## Task item
For the entries below, the result should be an exact transcription of the lines from the one with "Task: Click the Expand table button" up to and including the one with "Expand options chevron", and only those.

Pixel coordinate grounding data
= Beginning of Section =
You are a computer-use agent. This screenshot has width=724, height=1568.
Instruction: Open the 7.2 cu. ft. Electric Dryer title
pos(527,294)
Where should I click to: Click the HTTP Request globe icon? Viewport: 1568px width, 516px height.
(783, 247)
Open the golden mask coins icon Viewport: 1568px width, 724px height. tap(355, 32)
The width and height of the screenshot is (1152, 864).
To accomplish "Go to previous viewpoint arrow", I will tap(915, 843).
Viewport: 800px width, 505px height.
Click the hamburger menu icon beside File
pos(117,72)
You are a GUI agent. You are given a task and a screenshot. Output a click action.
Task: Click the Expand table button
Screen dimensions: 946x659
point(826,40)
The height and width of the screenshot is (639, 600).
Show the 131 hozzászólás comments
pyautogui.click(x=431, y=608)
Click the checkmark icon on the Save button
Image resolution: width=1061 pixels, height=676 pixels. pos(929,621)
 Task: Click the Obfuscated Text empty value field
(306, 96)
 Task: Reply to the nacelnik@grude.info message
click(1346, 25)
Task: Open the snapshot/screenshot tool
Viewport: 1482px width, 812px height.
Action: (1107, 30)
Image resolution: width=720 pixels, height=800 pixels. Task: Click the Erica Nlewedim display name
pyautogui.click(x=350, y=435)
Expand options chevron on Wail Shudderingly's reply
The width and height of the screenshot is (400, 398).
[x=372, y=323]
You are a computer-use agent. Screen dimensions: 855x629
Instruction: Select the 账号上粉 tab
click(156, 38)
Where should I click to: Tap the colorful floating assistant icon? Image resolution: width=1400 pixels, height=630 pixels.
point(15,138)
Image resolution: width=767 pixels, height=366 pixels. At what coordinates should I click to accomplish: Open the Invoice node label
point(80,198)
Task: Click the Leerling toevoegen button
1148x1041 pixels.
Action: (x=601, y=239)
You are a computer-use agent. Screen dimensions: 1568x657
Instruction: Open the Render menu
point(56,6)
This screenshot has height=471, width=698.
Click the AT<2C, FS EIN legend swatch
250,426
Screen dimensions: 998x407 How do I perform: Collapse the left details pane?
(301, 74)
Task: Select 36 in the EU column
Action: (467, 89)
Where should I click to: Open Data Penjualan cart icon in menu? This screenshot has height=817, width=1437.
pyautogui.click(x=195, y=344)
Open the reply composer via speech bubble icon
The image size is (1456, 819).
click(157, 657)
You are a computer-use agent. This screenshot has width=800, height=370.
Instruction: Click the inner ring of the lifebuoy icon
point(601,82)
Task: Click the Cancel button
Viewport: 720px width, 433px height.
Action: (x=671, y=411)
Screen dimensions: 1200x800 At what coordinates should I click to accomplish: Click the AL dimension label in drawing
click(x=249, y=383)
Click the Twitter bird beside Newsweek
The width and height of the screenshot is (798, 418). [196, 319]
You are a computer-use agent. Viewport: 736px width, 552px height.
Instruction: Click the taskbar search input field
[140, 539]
= End of Section =
## The completed task
Task: Click the Expand table button
Screen dimensions: 946x659
point(826,40)
The height and width of the screenshot is (639, 600).
Show the 131 hozzászólás comments
pyautogui.click(x=431, y=608)
Click the checkmark icon on the Save button
Image resolution: width=1061 pixels, height=676 pixels. pos(929,621)
 Task: Click the Obfuscated Text empty value field
(306, 96)
 Task: Reply to the nacelnik@grude.info message
click(1346, 25)
Task: Open the snapshot/screenshot tool
Viewport: 1482px width, 812px height.
Action: (1107, 30)
Image resolution: width=720 pixels, height=800 pixels. Task: Click the Erica Nlewedim display name
pyautogui.click(x=350, y=435)
Expand options chevron on Wail Shudderingly's reply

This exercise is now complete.